▶ 本文:

__________________________________________________

甲冑とは、鎧(よろい・甲)と兜(かぶと・冑)のことで、鎧は胴部を、兜は頭部を防御する用具です。日本では古墳時代から用いられたことが埴輪にみられます。

色彩豊かな威糸で装飾された中世の大鎧、個性を競うかのような戦国の具足など、日本の甲冑は、身を守るという機能を追求しながら華やかさも重視されました。

徳川美術館で開催の「夏季特別展 もののふの備え 甲冑の美学」展は、甲冑の歴史と美しさを紹介する展覧会です。(7月27日~9月16日)

朱塗啄木糸威具足 徳川義直(尾張徳川家初代)所用
江戸時代・17世紀
徳川美術館蔵

本展の見どころを、徳川美術館の学芸員、並木昌史さんにうかがいました。

「古今東西の鎧のなかでも、日本の甲冑は美しさや華やかさを重視して製作された特異な鎧と言えます。平安時代後期に登場した大鎧は、戦闘に用いる武具であるにも関わらず、王朝装束の「かさね色目」の影響を受け、色彩豊かな威糸で装飾されました。

__________________________________________________

上の本文を、一字一句変えずに全文書き写すこと。

▶ データ抜粋:
__________________________________________________

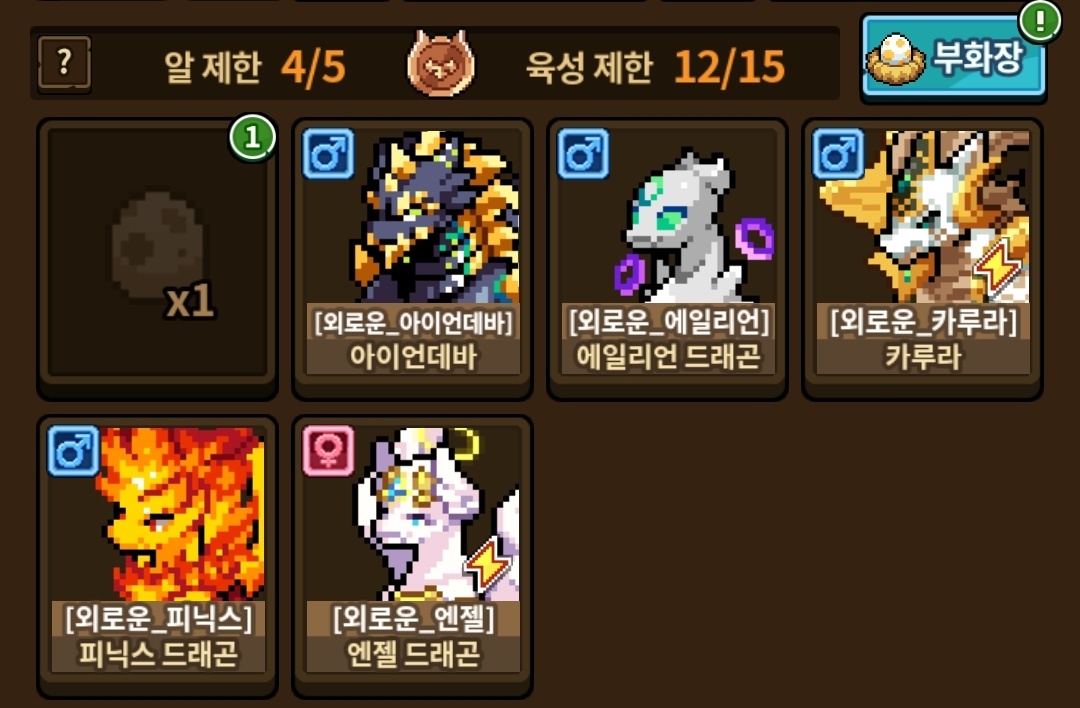Tap the 알 제한 4/5 counter
1080x708 pixels.
[255, 66]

__________________________________________________

▶ 解答:
甲冑とは、鎧(よろい・甲)と兜(かぶと・冑)のことで、鎧は胴部を、兜は頭部を防御する用具です。日本では古墳時代から用いられたことが埴輪にみられます。

色彩豊かな威糸で装飾された中世の大鎧、個性を競うかのような戦国の具足など、日本の甲冑は、身を守るという機能を追求しながら華やかさも重視されました。

徳川美術館で開催の「夏季特別展 もののふの備え 甲冑の美学」展は、甲冑の歴史と美しさを紹介する展覧会です。(7月27日~9月16日)

朱塗啄木糸威具足 徳川義直(尾張徳川家初代)所用
江戸時代・17世紀
徳川美術館蔵

本展の見どころを、徳川美術館の学芸員、並木昌史さんにうかがいました。

「古今東西の鎧のなかでも、日本の甲冑は美しさや華やかさを重視して製作された特異な鎧と言えます。平安時代後期に登場した大鎧は、戦闘に用いる武具であるにも関わらず、王朝装束の「かさね色目」の影響を受け、色彩豊かな威糸で装飾されました。